標題: 稀少和非稀少的潛在類別迴歸模型之適合度檢定
Goodness-of-fit Test for Sparse and Unsparse Latent Class Regression Models
作者: 鄭俊凱
Chun-Kai Cheng
黃冠華
Guan-Hua Huang
統計學研究所
關鍵字: 潛在類別迴歸;適合度檢定;卡方分配;latent class regression;goodness-of-fit;chi-square distribution
公開日期: 2005
摘要: 潛在類別迴歸( latent class regression ) 模型被廣泛利用在先前的許多文獻裡,這種模型能將多重指標的共同特徵整合成基本的類別變數。這篇論文中我們將提出ㄧ個潛在類別迴歸模型的適合度檢定,此檢定的基礎是由所有可能回答的選項以及相伴變數分群所組成的列聯表,這個概念是由Hosmer與Lemeshow 在邏輯斯迴歸中所提出來的。而當列聯表有稀少情形發生時,我們將用一階和二階邊際來取代並且修正檢定統計量。我們在不同的條件下作模擬,來測試所提出的適合度檢定表現。

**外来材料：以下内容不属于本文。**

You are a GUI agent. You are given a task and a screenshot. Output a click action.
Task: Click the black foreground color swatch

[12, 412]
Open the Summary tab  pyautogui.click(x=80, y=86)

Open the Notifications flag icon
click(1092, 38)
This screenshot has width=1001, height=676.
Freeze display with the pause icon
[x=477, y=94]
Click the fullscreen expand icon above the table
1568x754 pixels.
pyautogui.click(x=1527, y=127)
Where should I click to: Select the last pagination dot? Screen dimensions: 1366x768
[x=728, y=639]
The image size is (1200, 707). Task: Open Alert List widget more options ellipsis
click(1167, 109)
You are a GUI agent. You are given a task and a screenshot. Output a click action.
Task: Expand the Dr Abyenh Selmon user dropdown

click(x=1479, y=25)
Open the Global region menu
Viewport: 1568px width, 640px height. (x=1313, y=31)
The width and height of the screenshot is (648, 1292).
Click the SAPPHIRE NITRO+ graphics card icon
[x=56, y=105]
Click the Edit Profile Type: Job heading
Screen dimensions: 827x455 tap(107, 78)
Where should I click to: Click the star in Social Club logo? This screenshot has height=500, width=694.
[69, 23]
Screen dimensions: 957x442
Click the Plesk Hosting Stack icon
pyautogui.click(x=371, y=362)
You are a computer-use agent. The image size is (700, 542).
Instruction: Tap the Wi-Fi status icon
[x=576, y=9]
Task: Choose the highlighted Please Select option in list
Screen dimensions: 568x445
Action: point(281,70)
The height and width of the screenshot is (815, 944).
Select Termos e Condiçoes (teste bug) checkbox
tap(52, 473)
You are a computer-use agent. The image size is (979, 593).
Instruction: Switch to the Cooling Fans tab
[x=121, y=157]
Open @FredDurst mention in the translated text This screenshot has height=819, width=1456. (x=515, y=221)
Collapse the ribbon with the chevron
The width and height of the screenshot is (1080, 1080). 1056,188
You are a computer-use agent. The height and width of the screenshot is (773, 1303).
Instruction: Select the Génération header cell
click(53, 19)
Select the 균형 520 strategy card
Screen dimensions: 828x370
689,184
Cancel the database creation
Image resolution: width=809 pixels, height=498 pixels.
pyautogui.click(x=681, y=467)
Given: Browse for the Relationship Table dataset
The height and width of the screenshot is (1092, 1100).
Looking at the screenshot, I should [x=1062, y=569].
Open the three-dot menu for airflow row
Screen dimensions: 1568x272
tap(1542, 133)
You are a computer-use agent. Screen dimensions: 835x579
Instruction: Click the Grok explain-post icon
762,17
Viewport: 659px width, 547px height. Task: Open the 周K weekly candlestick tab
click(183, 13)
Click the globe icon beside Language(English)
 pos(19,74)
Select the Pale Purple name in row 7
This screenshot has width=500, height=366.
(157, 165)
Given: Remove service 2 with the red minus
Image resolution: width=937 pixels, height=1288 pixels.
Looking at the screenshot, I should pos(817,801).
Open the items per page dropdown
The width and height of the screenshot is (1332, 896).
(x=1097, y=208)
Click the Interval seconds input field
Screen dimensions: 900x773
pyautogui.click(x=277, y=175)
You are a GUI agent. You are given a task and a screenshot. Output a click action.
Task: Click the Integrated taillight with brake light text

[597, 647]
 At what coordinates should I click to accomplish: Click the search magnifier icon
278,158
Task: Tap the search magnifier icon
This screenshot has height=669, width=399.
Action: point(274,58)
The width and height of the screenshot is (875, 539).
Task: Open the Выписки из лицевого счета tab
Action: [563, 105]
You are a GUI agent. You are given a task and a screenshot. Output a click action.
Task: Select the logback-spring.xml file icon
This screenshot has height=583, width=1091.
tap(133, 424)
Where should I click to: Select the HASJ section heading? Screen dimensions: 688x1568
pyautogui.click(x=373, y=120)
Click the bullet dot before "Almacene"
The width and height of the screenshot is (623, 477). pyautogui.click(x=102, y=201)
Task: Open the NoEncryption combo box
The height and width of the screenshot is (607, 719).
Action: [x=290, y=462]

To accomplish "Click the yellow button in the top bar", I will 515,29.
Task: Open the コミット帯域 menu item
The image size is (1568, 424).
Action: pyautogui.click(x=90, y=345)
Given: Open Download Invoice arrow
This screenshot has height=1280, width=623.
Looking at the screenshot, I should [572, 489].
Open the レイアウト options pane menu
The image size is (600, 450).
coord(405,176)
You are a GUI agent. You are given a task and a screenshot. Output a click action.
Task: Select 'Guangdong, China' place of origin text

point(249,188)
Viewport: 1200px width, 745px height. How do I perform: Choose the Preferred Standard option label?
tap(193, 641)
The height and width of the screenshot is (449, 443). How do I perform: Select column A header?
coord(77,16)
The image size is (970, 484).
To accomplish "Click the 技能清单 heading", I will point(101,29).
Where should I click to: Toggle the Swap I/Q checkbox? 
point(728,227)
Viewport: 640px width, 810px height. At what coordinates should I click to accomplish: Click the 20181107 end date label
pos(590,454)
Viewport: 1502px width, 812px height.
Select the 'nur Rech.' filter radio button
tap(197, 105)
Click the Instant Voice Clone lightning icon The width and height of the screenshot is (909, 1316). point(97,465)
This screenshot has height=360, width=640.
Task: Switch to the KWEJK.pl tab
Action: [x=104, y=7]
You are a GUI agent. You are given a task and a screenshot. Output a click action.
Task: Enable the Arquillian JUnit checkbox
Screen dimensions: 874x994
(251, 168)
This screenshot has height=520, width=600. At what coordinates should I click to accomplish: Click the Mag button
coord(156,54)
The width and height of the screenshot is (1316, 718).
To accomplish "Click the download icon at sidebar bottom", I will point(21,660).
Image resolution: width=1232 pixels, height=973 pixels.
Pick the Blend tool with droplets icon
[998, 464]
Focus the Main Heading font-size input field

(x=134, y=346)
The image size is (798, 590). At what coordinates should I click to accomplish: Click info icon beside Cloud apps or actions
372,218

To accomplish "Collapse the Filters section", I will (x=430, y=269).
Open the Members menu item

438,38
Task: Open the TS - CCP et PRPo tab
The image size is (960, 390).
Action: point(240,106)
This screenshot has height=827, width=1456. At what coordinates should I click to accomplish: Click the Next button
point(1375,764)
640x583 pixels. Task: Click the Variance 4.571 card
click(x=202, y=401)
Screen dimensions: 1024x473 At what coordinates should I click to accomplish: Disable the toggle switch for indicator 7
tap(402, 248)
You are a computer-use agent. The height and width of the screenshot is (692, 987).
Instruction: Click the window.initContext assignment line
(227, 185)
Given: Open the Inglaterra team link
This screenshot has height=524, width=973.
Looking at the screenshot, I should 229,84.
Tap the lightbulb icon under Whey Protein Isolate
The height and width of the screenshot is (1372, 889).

Latent class regression (LCR) models have been utilized previously in many literatures. Such models can summarize shared features of the multiple indicators as an underlying categorical variable. In this paper, we propose a goodness-of-fit for the LCR model. The basis of the proposed test is a contingency table, which groups the population through all possible response patterns and concomitant covariates. The idea is from Hosmer-Lemeshow statistic for the multiple logistic regression model. When the contingency table is sparse, we replace it with the first- and second-order marginals and modify the test statistic. A simulation study is carried out to examine the behavior of the proposed goodness-of-fit test under different situations.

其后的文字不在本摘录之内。